**Aim of the exercise**
In the records below, the line with "For every named" opens the range and the line with "2018 (22, 135)" closes it; print that range exactly and nothing else.

[Pixel coordinate grounding data]
•••

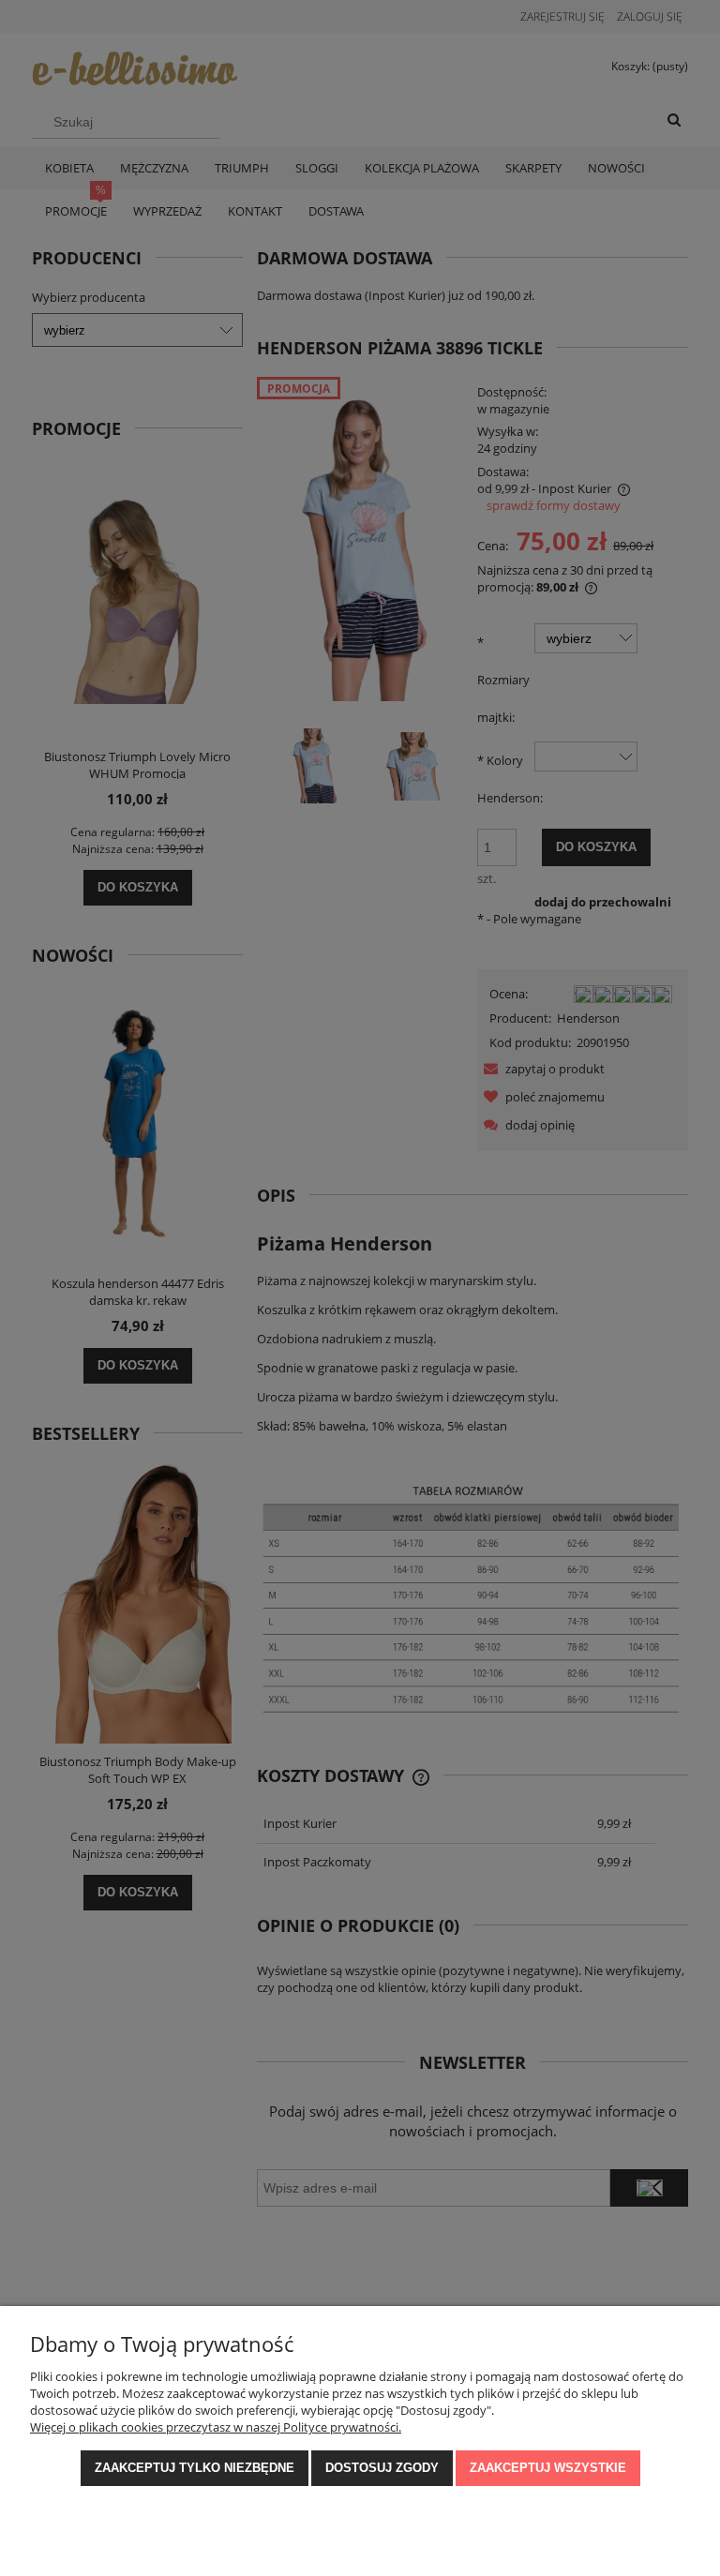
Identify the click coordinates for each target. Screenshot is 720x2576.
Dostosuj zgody (382, 2468)
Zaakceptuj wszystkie (548, 2468)
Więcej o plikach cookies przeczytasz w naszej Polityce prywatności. (215, 2427)
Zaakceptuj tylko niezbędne (194, 2468)
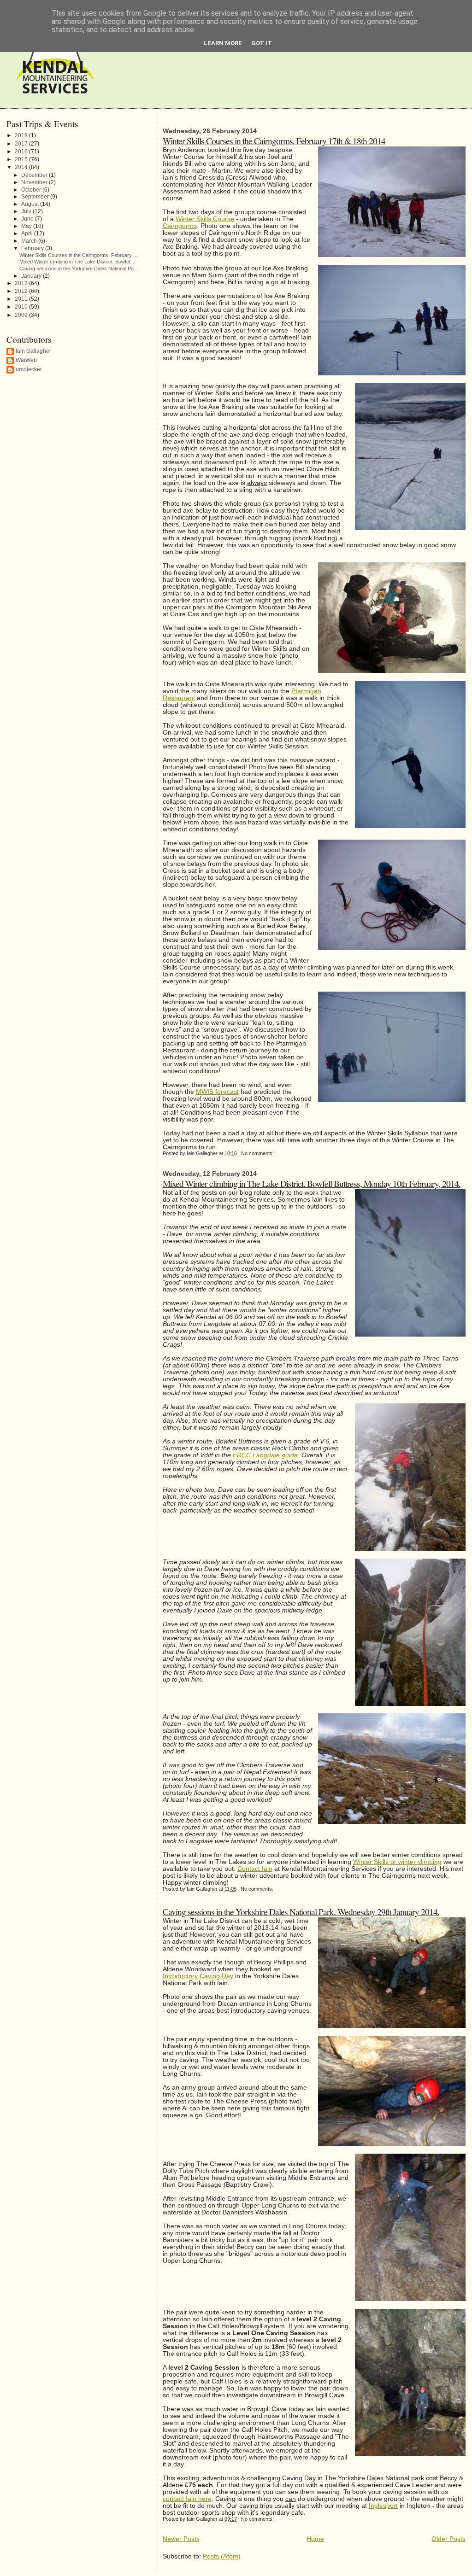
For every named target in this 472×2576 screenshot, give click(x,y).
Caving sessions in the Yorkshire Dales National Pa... (78, 268)
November (35, 182)
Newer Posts (181, 2538)
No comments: (258, 1153)
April (27, 233)
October (31, 190)
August (30, 204)
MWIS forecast (217, 1091)
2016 (22, 151)
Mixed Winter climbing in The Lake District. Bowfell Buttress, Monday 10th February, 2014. (311, 1183)
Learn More (223, 43)
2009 (22, 315)
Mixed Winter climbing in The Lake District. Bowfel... (76, 261)
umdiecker (29, 369)
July (27, 211)
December (35, 175)
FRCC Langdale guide (265, 1455)
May (27, 226)
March (29, 241)
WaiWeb (26, 360)
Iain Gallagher (33, 351)
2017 (22, 143)
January (32, 276)
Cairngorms (180, 225)
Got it (261, 43)
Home (315, 2538)
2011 (22, 299)
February (33, 248)
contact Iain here (187, 2498)
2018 (22, 135)
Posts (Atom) (222, 2556)
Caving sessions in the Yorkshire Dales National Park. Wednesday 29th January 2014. (301, 1911)
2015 (22, 159)
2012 (22, 291)
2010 (22, 307)
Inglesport (383, 2505)
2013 (22, 283)
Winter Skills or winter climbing (397, 1861)
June (28, 219)
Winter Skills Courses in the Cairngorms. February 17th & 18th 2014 (274, 140)
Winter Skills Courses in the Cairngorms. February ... (78, 255)
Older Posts (448, 2538)
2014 (22, 167)
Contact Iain (254, 1868)
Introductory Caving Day (198, 1976)
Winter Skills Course (205, 219)
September (35, 196)
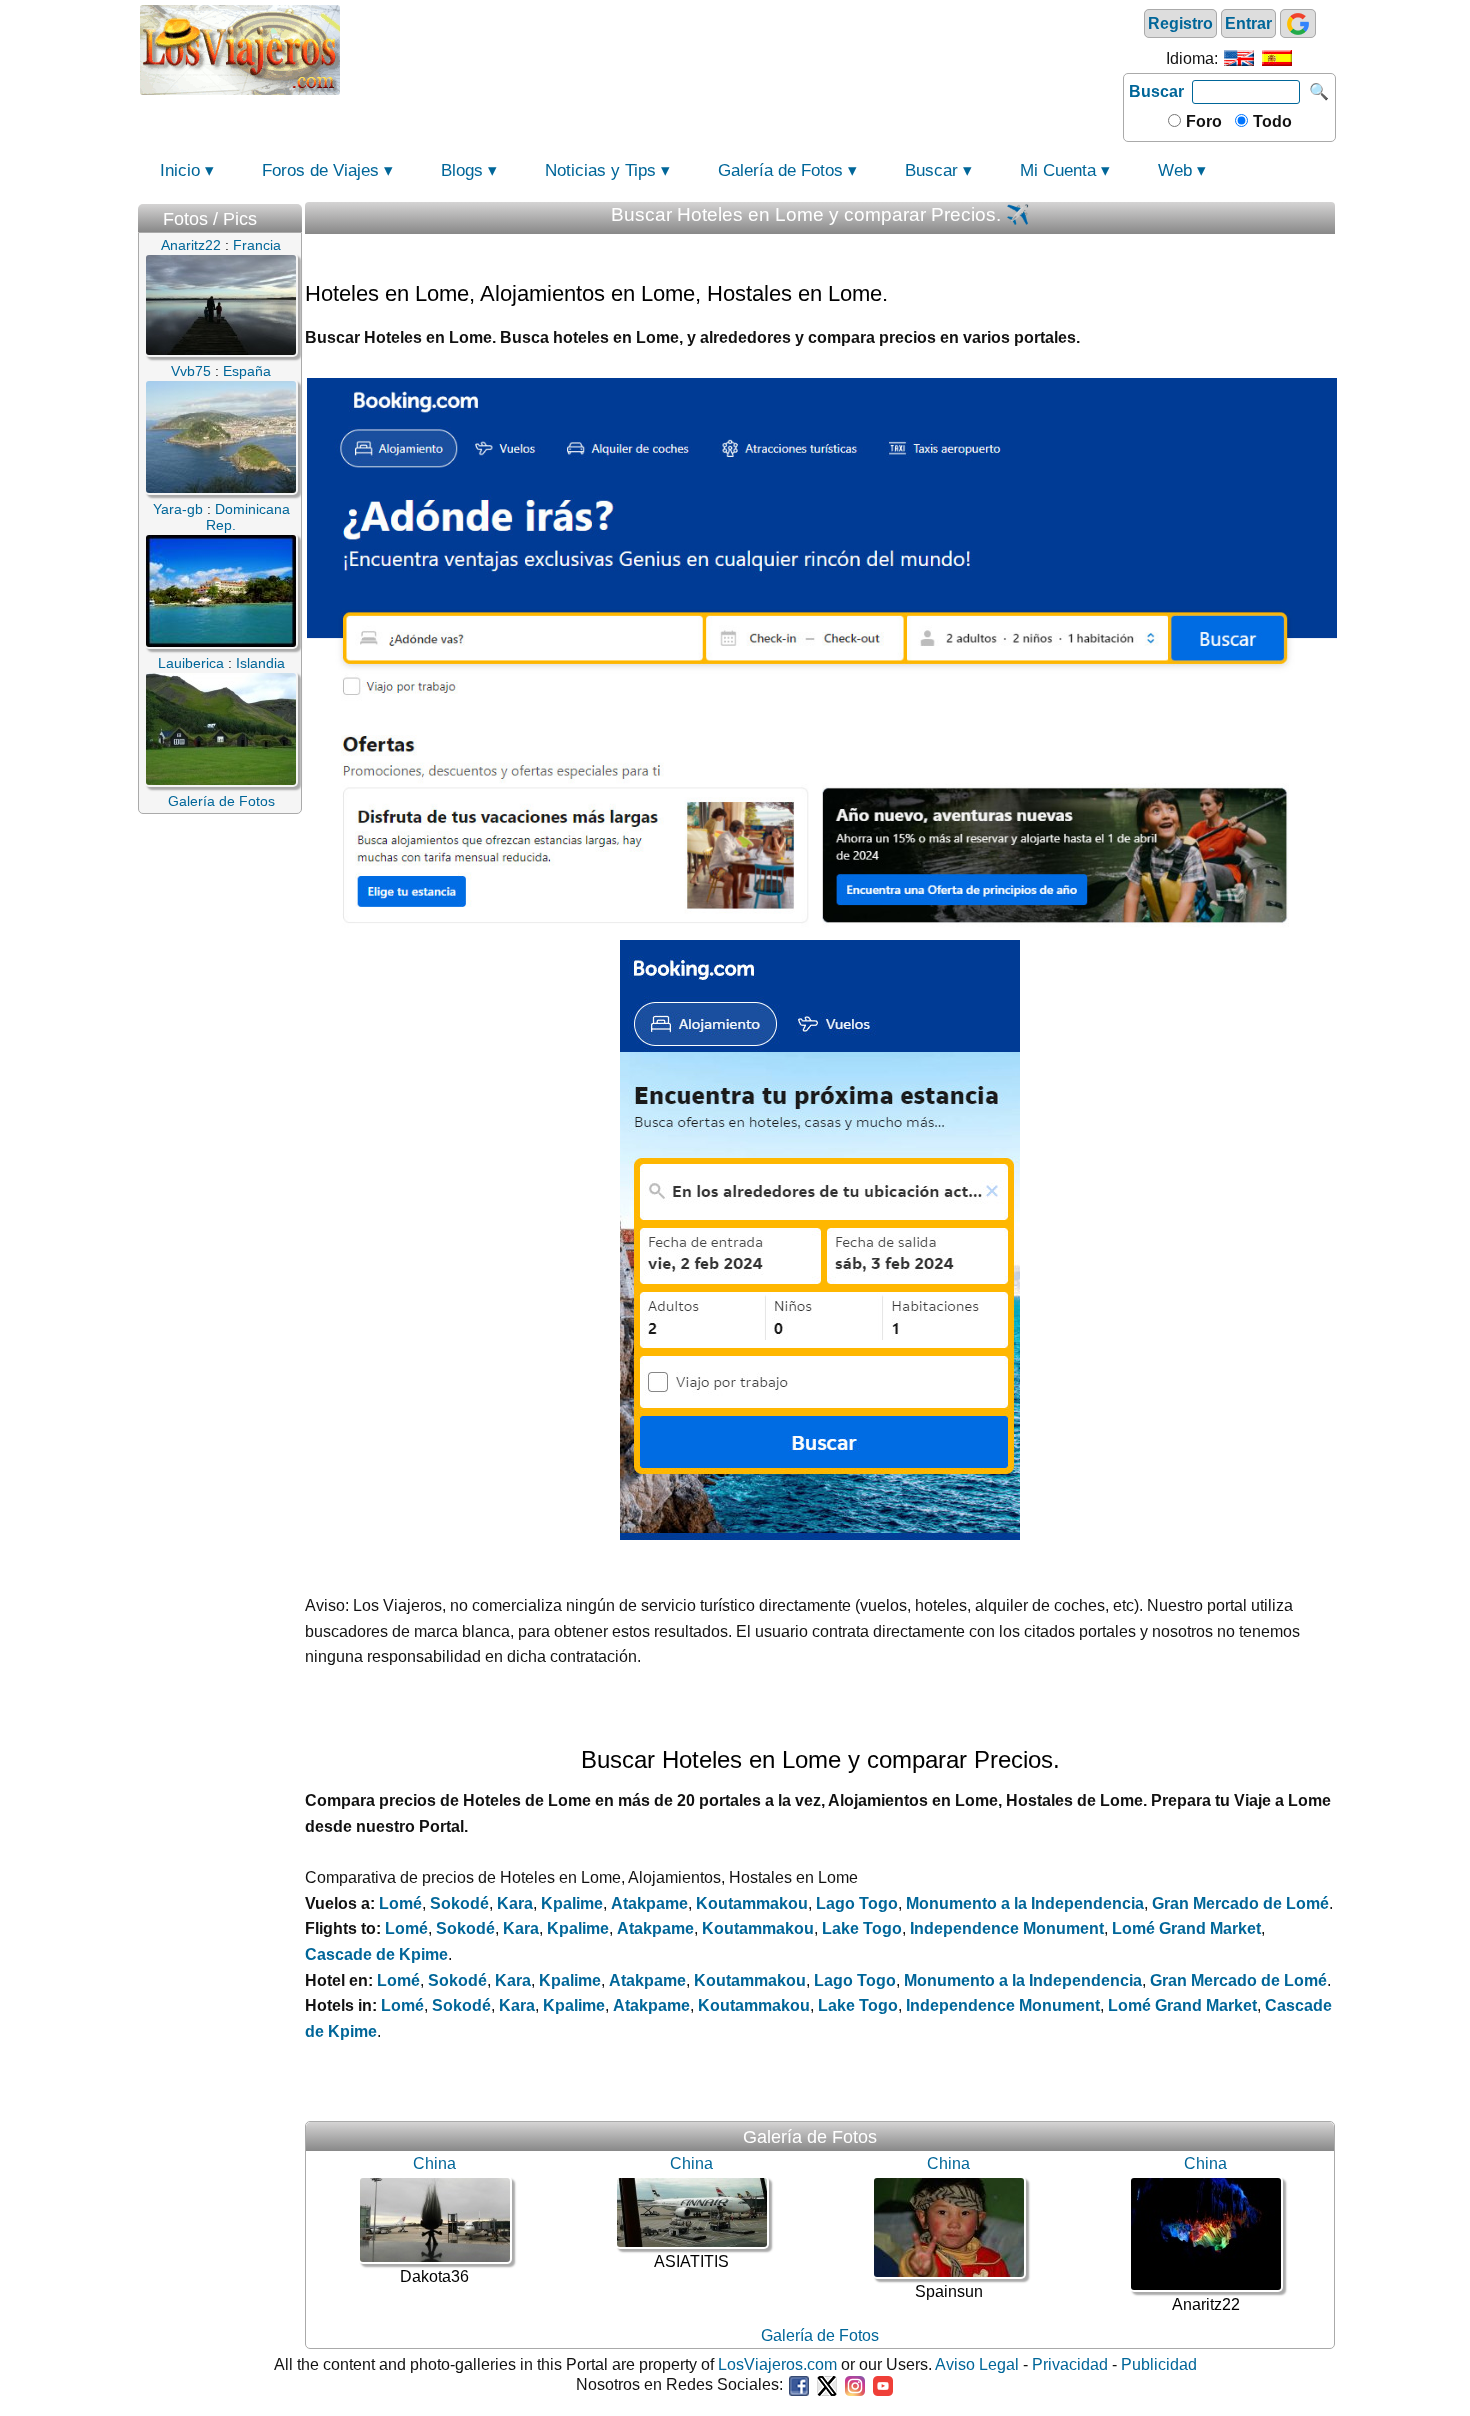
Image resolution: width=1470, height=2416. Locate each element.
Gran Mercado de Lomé (1240, 1903)
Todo (1270, 121)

•••

**Output for this task**
For every named target in this 472×2576 screenshot, give click(x,y).
Caving sessions in the Yorkshire Dales National Pa... (78, 268)
November (35, 182)
Newer Posts (181, 2538)
No comments: (258, 1153)
April (27, 233)
October (31, 190)
August (30, 204)
MWIS forecast (217, 1091)
2016 (22, 151)
Mixed Winter climbing in The Lake District. Bowfell Buttress, Monday 10th February, 2014. (311, 1183)
Learn More (223, 43)
2009 (22, 315)
Mixed Winter climbing in The Lake District. Bowfel... (76, 261)
umdiecker (29, 369)
July (27, 211)
December (35, 175)
FRCC Langdale guide (265, 1455)
May (27, 226)
March (29, 241)
WaiWeb (26, 360)
Iain Gallagher (33, 351)
2017 (22, 143)
January (32, 276)
Cairngorms (180, 225)
Got it (261, 43)
Home (315, 2538)
2011 (22, 299)
February (33, 248)
contact Iain here (187, 2498)
2018 (22, 135)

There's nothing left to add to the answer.